======== Supplied data ========

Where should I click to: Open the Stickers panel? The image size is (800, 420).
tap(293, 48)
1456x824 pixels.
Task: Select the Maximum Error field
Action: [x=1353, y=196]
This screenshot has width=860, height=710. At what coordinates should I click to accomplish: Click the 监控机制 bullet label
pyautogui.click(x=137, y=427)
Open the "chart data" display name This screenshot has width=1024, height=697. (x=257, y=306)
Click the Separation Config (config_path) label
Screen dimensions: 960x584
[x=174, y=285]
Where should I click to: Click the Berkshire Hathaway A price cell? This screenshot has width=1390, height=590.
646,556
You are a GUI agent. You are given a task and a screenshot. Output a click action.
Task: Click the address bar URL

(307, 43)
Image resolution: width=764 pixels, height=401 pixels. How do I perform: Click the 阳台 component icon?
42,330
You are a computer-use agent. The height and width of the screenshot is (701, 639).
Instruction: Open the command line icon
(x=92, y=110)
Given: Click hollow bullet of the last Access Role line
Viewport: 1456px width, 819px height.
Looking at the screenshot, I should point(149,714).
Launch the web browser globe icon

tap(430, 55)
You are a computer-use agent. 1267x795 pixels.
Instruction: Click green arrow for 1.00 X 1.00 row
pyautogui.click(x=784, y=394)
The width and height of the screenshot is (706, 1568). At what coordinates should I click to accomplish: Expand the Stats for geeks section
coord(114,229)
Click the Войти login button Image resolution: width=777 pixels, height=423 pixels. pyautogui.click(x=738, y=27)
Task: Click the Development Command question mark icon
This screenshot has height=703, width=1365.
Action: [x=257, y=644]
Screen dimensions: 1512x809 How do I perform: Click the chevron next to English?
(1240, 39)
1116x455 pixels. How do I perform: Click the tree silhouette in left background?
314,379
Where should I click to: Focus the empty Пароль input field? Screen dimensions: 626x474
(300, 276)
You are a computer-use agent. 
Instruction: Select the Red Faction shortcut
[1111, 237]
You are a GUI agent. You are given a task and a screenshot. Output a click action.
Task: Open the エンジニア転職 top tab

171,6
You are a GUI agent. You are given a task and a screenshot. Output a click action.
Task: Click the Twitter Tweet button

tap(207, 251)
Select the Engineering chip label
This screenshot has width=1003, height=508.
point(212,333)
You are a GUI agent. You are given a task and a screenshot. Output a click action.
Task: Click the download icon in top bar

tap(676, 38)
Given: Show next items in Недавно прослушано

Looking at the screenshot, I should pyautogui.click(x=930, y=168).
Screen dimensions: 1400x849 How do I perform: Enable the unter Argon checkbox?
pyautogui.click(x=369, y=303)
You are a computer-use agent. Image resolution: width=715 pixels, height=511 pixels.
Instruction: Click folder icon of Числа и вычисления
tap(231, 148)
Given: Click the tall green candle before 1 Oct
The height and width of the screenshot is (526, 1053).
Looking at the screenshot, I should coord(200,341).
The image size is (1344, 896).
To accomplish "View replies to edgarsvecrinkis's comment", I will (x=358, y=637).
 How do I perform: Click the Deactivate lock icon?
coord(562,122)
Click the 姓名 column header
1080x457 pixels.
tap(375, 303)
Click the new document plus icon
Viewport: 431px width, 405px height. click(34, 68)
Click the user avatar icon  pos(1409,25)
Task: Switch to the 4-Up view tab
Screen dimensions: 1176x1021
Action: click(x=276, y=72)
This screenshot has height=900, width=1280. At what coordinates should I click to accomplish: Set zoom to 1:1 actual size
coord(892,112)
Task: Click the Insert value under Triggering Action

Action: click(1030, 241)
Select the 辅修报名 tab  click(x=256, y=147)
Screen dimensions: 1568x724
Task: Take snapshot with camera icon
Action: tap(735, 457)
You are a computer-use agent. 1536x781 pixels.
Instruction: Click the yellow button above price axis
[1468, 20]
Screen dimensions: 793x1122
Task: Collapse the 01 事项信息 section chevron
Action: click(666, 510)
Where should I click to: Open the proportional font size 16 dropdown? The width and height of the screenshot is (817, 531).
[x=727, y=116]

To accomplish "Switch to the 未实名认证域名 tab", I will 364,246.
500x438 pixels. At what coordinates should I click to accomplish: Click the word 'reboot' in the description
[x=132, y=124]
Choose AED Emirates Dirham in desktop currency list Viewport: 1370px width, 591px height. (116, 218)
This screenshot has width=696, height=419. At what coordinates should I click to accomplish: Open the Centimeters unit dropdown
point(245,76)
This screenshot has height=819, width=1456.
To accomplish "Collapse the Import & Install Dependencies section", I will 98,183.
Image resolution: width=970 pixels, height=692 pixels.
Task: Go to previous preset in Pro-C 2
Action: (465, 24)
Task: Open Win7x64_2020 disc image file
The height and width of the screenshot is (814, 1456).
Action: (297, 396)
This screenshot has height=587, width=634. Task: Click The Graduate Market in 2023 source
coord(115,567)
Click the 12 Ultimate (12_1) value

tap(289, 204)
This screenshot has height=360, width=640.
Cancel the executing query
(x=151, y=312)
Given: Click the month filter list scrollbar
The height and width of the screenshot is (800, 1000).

========

| The problem |
Each record needs to be duplicated exactly as given.

| Response for this exercise |
Where should I click to: Open the Stickers panel? The image size is (800, 420).
tap(293, 48)
1456x824 pixels.
Task: Select the Maximum Error field
Action: [x=1353, y=196]
This screenshot has width=860, height=710. At what coordinates should I click to accomplish: Click the 监控机制 bullet label
pyautogui.click(x=137, y=427)
Open the "chart data" display name This screenshot has width=1024, height=697. (x=257, y=306)
Click the Separation Config (config_path) label
Screen dimensions: 960x584
[x=174, y=285]
Where should I click to: Click the Berkshire Hathaway A price cell? This screenshot has width=1390, height=590.
646,556
You are a GUI agent. You are given a task and a screenshot. Output a click action.
Task: Click the address bar URL

(307, 43)
Image resolution: width=764 pixels, height=401 pixels. How do I perform: Click the 阳台 component icon?
42,330
You are a computer-use agent. The height and width of the screenshot is (701, 639).
Instruction: Open the command line icon
(x=92, y=110)
Given: Click hollow bullet of the last Access Role line
Viewport: 1456px width, 819px height.
Looking at the screenshot, I should point(149,714).
Launch the web browser globe icon

tap(430, 55)
You are a computer-use agent. 1267x795 pixels.
Instruction: Click green arrow for 1.00 X 1.00 row
pyautogui.click(x=784, y=394)
The width and height of the screenshot is (706, 1568). At what coordinates should I click to accomplish: Expand the Stats for geeks section
coord(114,229)
Click the Войти login button Image resolution: width=777 pixels, height=423 pixels. pyautogui.click(x=738, y=27)
Task: Click the Development Command question mark icon
This screenshot has height=703, width=1365.
Action: [x=257, y=644]
Screen dimensions: 1512x809 How do I perform: Click the chevron next to English?
(1240, 39)
1116x455 pixels. How do I perform: Click the tree silhouette in left background?
314,379
Where should I click to: Focus the empty Пароль input field? Screen dimensions: 626x474
(300, 276)
You are a computer-use agent. 
Instruction: Select the Red Faction shortcut
[1111, 237]
You are a GUI agent. You are given a task and a screenshot. Output a click action.
Task: Open the エンジニア転職 top tab

171,6
You are a GUI agent. You are given a task and a screenshot. Output a click action.
Task: Click the Twitter Tweet button

tap(207, 251)
Select the Engineering chip label
This screenshot has width=1003, height=508.
point(212,333)
You are a GUI agent. You are given a task and a screenshot. Output a click action.
Task: Click the download icon in top bar

tap(676, 38)
Given: Show next items in Недавно прослушано

Looking at the screenshot, I should pyautogui.click(x=930, y=168).
Screen dimensions: 1400x849 How do I perform: Enable the unter Argon checkbox?
pyautogui.click(x=369, y=303)
You are a computer-use agent. Image resolution: width=715 pixels, height=511 pixels.
Instruction: Click folder icon of Числа и вычисления
tap(231, 148)
Given: Click the tall green candle before 1 Oct
The height and width of the screenshot is (526, 1053).
Looking at the screenshot, I should coord(200,341).
The image size is (1344, 896).
To accomplish "View replies to edgarsvecrinkis's comment", I will (x=358, y=637).
 How do I perform: Click the Deactivate lock icon?
coord(562,122)
Click the 姓名 column header
1080x457 pixels.
tap(375, 303)
Click the new document plus icon
Viewport: 431px width, 405px height. click(34, 68)
Click the user avatar icon  pos(1409,25)
Task: Switch to the 4-Up view tab
Screen dimensions: 1176x1021
Action: click(x=276, y=72)
This screenshot has height=900, width=1280. At what coordinates should I click to accomplish: Set zoom to 1:1 actual size
coord(892,112)
Task: Click the Insert value under Triggering Action

Action: click(1030, 241)
Select the 辅修报名 tab  click(x=256, y=147)
Screen dimensions: 1568x724
Task: Take snapshot with camera icon
Action: tap(735, 457)
You are a computer-use agent. 1536x781 pixels.
Instruction: Click the yellow button above price axis
[1468, 20]
Screen dimensions: 793x1122
Task: Collapse the 01 事项信息 section chevron
Action: click(666, 510)
Where should I click to: Open the proportional font size 16 dropdown? The width and height of the screenshot is (817, 531).
[x=727, y=116]

To accomplish "Switch to the 未实名认证域名 tab", I will 364,246.
500x438 pixels. At what coordinates should I click to accomplish: Click the word 'reboot' in the description
[x=132, y=124]
Choose AED Emirates Dirham in desktop currency list Viewport: 1370px width, 591px height. (116, 218)
This screenshot has width=696, height=419. At what coordinates should I click to accomplish: Open the Centimeters unit dropdown
point(245,76)
This screenshot has height=819, width=1456.
To accomplish "Collapse the Import & Install Dependencies section", I will 98,183.
Image resolution: width=970 pixels, height=692 pixels.
Task: Go to previous preset in Pro-C 2
Action: (465, 24)
Task: Open Win7x64_2020 disc image file
The height and width of the screenshot is (814, 1456).
Action: (297, 396)
This screenshot has height=587, width=634. Task: Click The Graduate Market in 2023 source
coord(115,567)
Click the 12 Ultimate (12_1) value

tap(289, 204)
This screenshot has height=360, width=640.
Cancel the executing query
(x=151, y=312)
Given: Click the month filter list scrollbar
The height and width of the screenshot is (800, 1000).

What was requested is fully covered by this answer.